| PROBLEM STATEMENT |
In the project description, which host-guest system is listed among the selected molecular systems?

| DOCUMENT PASSAGE |
Project description:We incorporate the Poisson-Boltzmann (PB) theory of electrostatics into our variational implicit-solvent model (VISM) for the solvation of charged molecules in an aqueous solvent. In order to numerically relax the VISM free-energy functional by our level-set method, we develop highly accurate methods for solving the dielectric PB equation and for computing the dielectric boundary force. We also apply our VISM-PB theory to analyze the solvent potentials of mean force and the effect of charges on the hydrophobic hydration for some selected molecular systems. These include some single ions, two charged particles, two charged plates, and the host-guest system Cucurbituril and Bicyclo[2.2.2]octane. Our computational results show that VISM with PB theory can capture well the sensitive response of capillary evaporation to the charge in hydrophobic confinement and the polymodal hydration behavior and can provide accurate estimates of binding affinity of the host-guest system. We finally discuss several issues for further improvement of VISM.

| SUPPLIED DATA |
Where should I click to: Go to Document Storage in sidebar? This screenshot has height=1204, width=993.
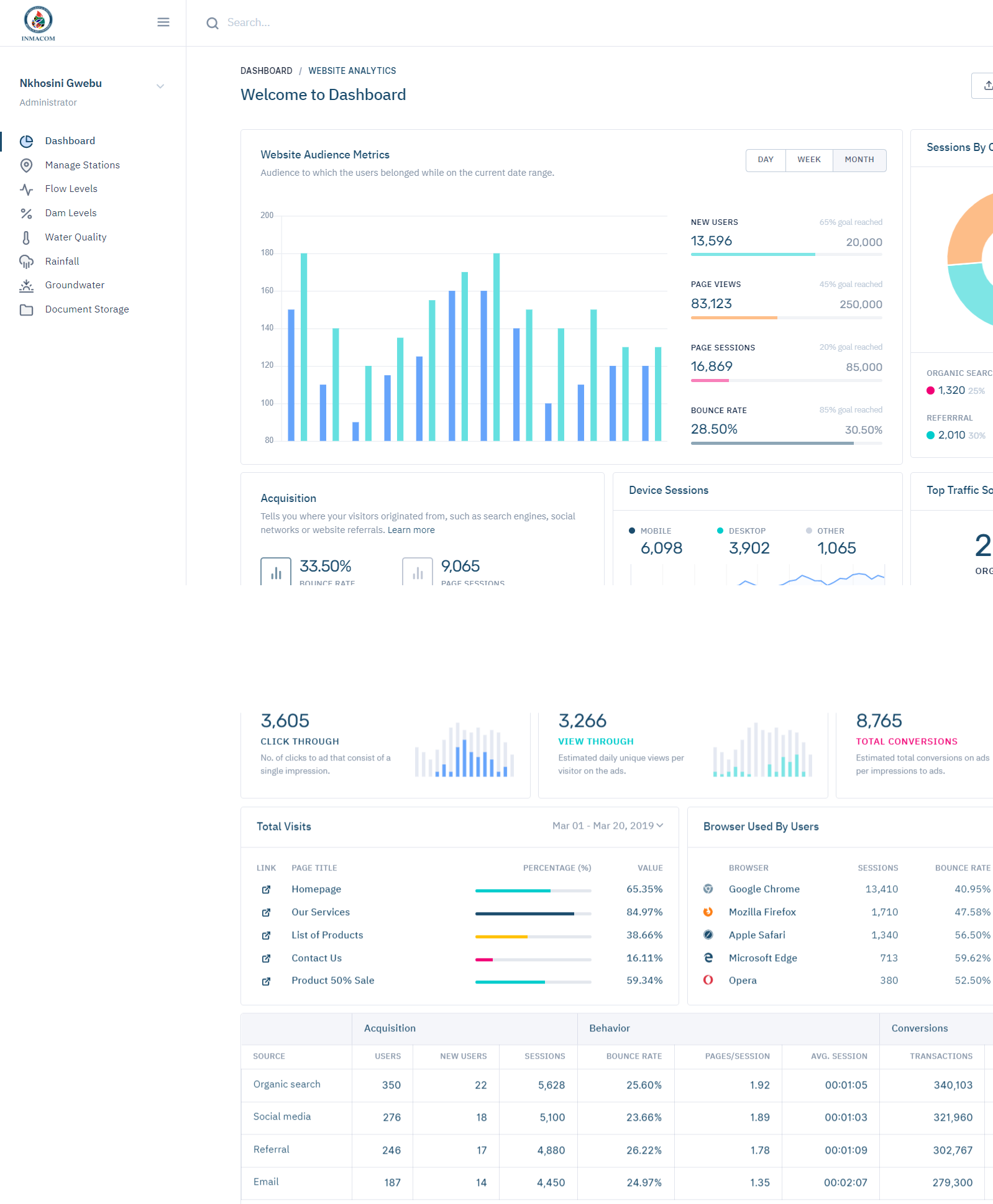tap(87, 309)
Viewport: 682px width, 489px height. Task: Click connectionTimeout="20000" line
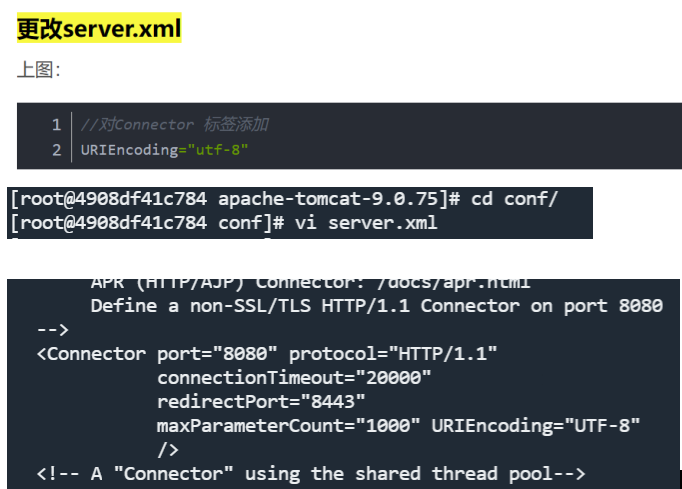293,378
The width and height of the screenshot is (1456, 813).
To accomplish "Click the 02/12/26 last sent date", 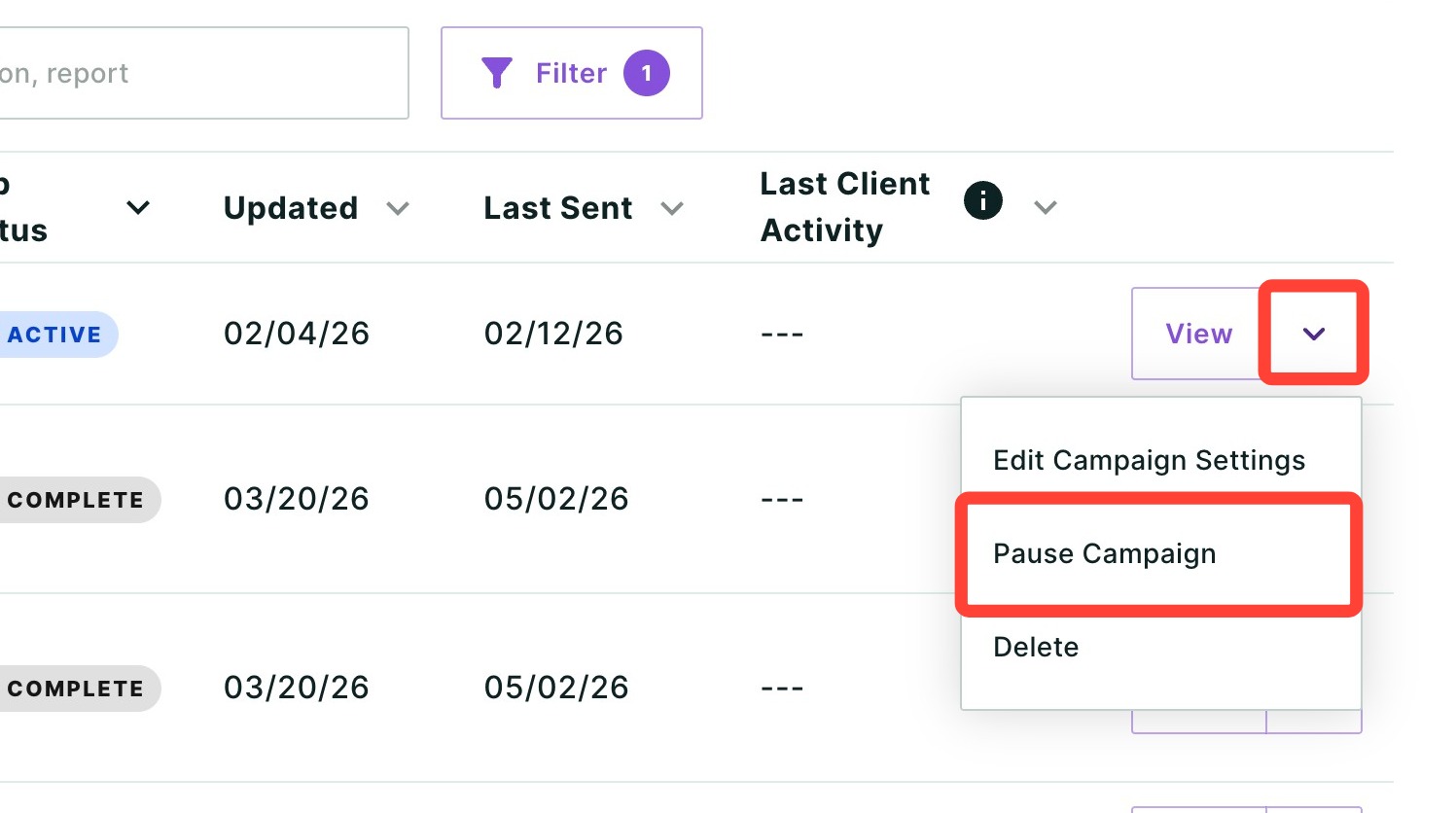I will click(553, 334).
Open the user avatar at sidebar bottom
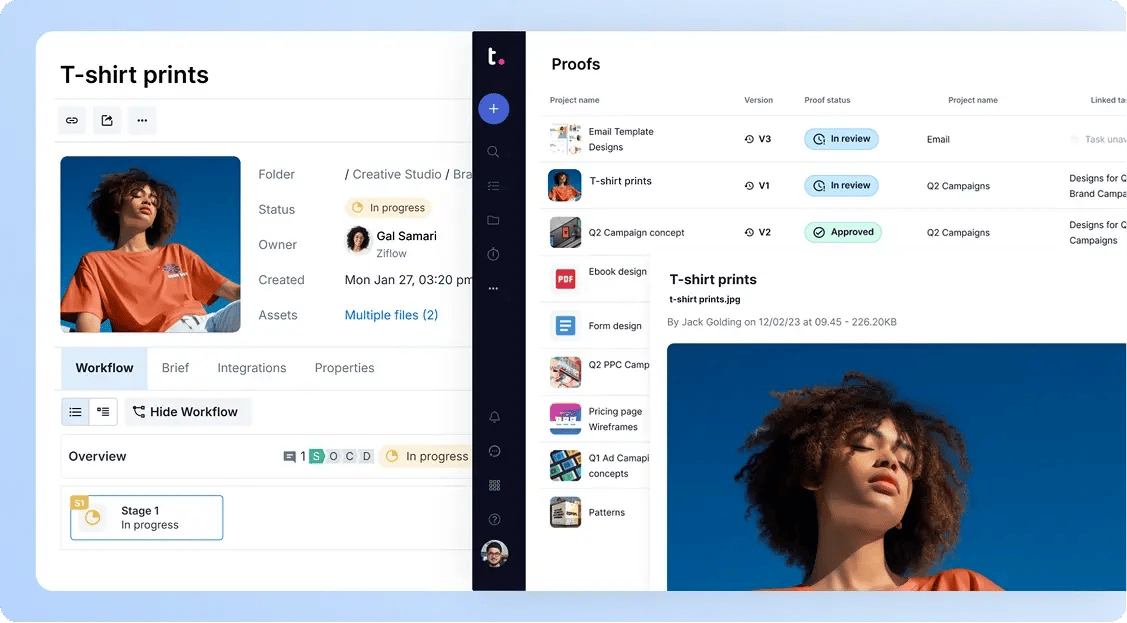Screen dimensions: 1127x623 click(494, 554)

| EXERCISE SOLUTION |
Cucurbituril and Bicyclo[2.2.2]octane.